# [SOLVED] Sound is choppy and distorted



## Serialkilla (Nov 6, 2005)

I have a desktop which was placed near a window, a sandstorm hit my area and so I decided to dust my pc's insides since I had a feeling the fans were clogged up. Mind you I didn't have any sound distortion or choppiness problem until I opened up my case and did my cleaning.

Cleaning Process:
Opened the PC case and cleaned the following with an LED screen brush;

CPU Heatsink/Fan (the one attached to the CPU)
Deattached GPU Card and brushed the fan and blew away dust(NVidia GTX470)
Lightly brushed off dust where applicable.

I've attached everything back as it was. Now the problem is when I am playing music be it an MP3 or YouTube, when the processor is idle, or basicly when I am not doing anything on the pc, the sound is fine. When I am on Facebook and I am browsing a big photo album and flicking through pictures, the sound starts to chop and distort, also when I am playing one of my games this happens too. So it seems when there is some activity going processor, graphics card, the sound starts to chop. I am not sure myself what is causing this exactly, but I am really scared at this is my new PC.

Please help me, much apreciated!


----------



## JimE (Apr 16, 2009)

*Re: Sound is choppy and distorted*

Open Task Manager and watch the cpu usage during the problem. If the cpu has high activity (ie: 90-100%), then check the processes and see what is using the cpu.

You may also want to update/reinstall the system and audio drivers.


----------



## Serialkilla (Nov 6, 2005)

*Re: Sound is choppy and distorted*



Dogg said:


> Open Task Manager and watch the cpu usage during the problem. If the cpu has high activity (ie: 90-100%), then check the processes and see what is using the cpu.
> 
> You may also want to update/reinstall the system and audio drivers.


Ran a few tests, played heavy graphics requiring game whilst listening to an mp3 and the sound was quite choppy and distorted, it also sounded in slow mode (the music). CPU was showing maximum around 10-15% usuange, and the process utilised around 10 usage.

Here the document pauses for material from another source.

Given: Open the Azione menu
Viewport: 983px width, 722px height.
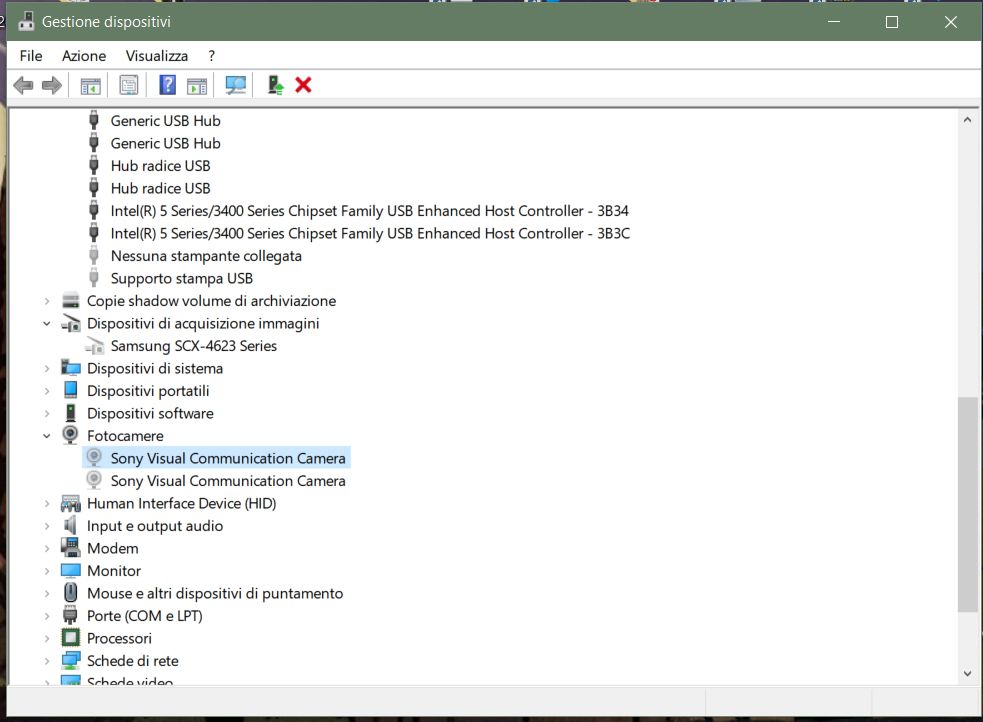Looking at the screenshot, I should [84, 56].
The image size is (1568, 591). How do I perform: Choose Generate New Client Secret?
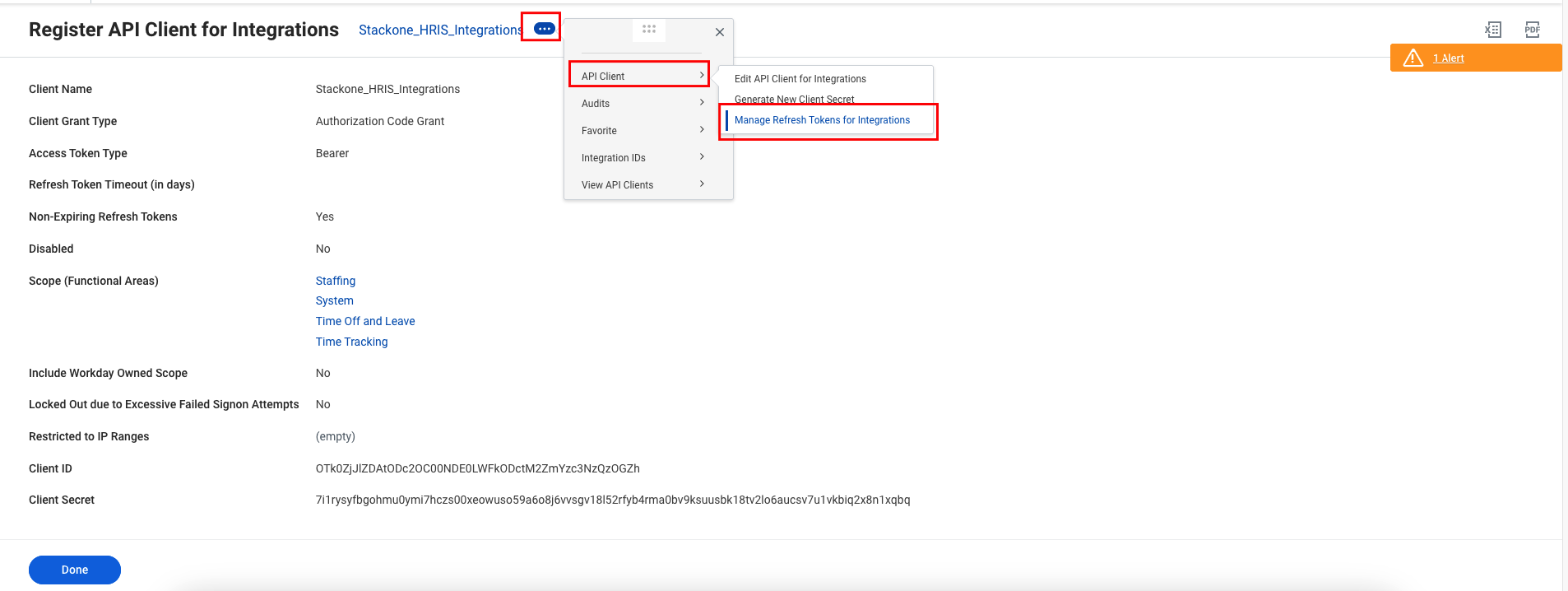point(795,100)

Don't know why but I just have a feeling I messed up something in the hardware while I was removing parts and putting them back in. But who am I to tell.


----------



## JimE (Apr 16, 2009)

*Re: Sound is choppy and distorted*

Ensure all of the drivers are up to date. You may want to reinstall the system and audio drivers.


----------



## bennyh (Feb 26, 2011)

*Re: Sound is choppy and distorted*

was just wondering if anyone had any advice or could help me with a problem ive been plugging my emachines e3042 xp comp to a surround sound via a jack to jack in the back slot of my computer and earlier i heard a popping sound and now all the audio from my computer has been low in volume,fuzzy,distorted anyone have any ideas why


----------



## JimE (Apr 16, 2009)

*Re: Sound is choppy and distorted*

bennyh - loose cabling or most likely a failed audio chipset.


----------



## Awesome01 (Oct 18, 2009)

*Re: Sound is choppy and distorted*

I have this exact same problem. Hope there is a fix besides doing a fresh install.


----------



## Serialkilla (Nov 6, 2005)

*Re: Sound is choppy and distorted*



Dogg said:


> Ensure all of the drivers are up to date. You may want to reinstall the system and audio drivers.

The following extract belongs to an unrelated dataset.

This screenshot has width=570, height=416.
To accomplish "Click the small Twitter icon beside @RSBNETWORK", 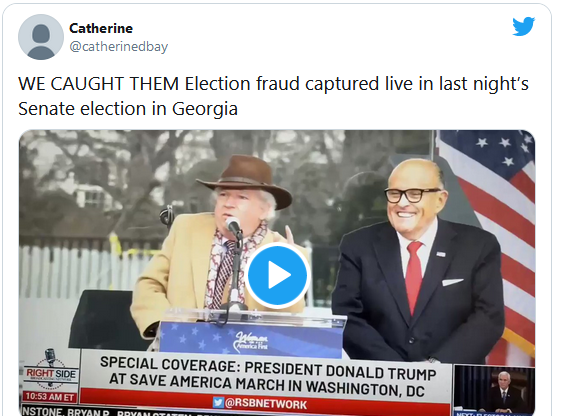I will [218, 402].
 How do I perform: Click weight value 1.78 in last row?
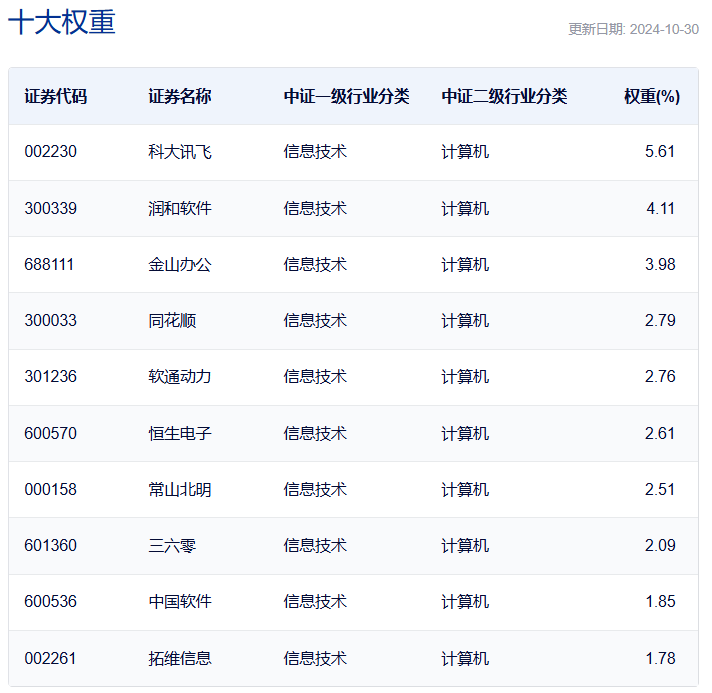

Dogg thanks for your continued support. I have updated my chipset driver, and my sound driver. Resinstalled to the latest driver available.

The problem still persists. Distorted and cutting noises, and occasional choppiness while playing a game or or loading a huge web page.

Will apreciate your further support! Thanks


----------



## JimE (Apr 16, 2009)

*Re: Sound is choppy and distorted*

Now we are starting to stray into multiple issues, or it's not a sound issue at all.

Choppiness in games could be any number of things, such as: the cpu is fully loaded, the gpu is overstressed (ie: too high a resolution for the gpu and cpu), drivers, fragmented HDD, ...the list goes on.

Web page issues: could be the browser, video drivers, multiple apps running (ie: overloaded cpu), etc.

Open Task Manager and watch the cpu usage during the "choppiness" and audio issues. Watch for spiking cpu...if it's high, check which process is using the cpu.


----------



## Serialkilla (Nov 6, 2005)

*Re: Sound is choppy and distorted*



Dogg said:


> Now we are starting to stray into multiple issues, or it's not a sound issue at all.
> 
> Choppiness in games could be any number of things, such as: the cpu is fully loaded, the gpu is overstressed (ie: too high a resolution for the gpu and cpu), drivers, fragmented HDD, ...the list goes on.
> 
> ...


Dogg, I think I didn't phrase that sentance properly. What I meant to say is that the choppiness is in the sound and not the actual game itself or the web page being loaded. FPS in games is fantastic. Sorry for the confusion.


----------



## JimE (Apr 16, 2009)

*Re: Sound is choppy and distorted*

OK. I would still check cpu usage. The first item to suffer when a cpu begins to max out is audio.

Aside from that, as it was working before the "cleaning", I would suspect a hardware issue.


----------



## Serialkilla (Nov 6, 2005)

Dogg said:


> OK. I would still check cpu usage. The first item to suffer when a cpu begins to max out is audio.
> 
> Aside from that, as it was working before the "cleaning", I would suspect a hardware issue.


ok so I followed your first post instructions and monitored the cpu usuage and process usuage.

I browsed on explorer, experienced sound distortion and some choppiness, cpu usuage max 5% and process usage IE Explore max 3-5

Steam.exe cpu usuage 10-15% max and cpu usuage 10ish. sound distortion and choppiness in this case too.

Looks like normal cpu usuage to me. I've always ran those programs before I cleaned my computer and never had that problem.

UPDATE!

I finally got around to fix this problem, I realized that I had the wrong audio driver this whole time!

I got the correct 'Realtek HD Audio Driver' instead of wrong 'High Definition Audio' !

Thanks for the help! No more choppy or distorted sounds...!


----------



## dai (Jul 2, 2004)

*Re: Sound is choppy and distorted*

glad you have it sorted


----------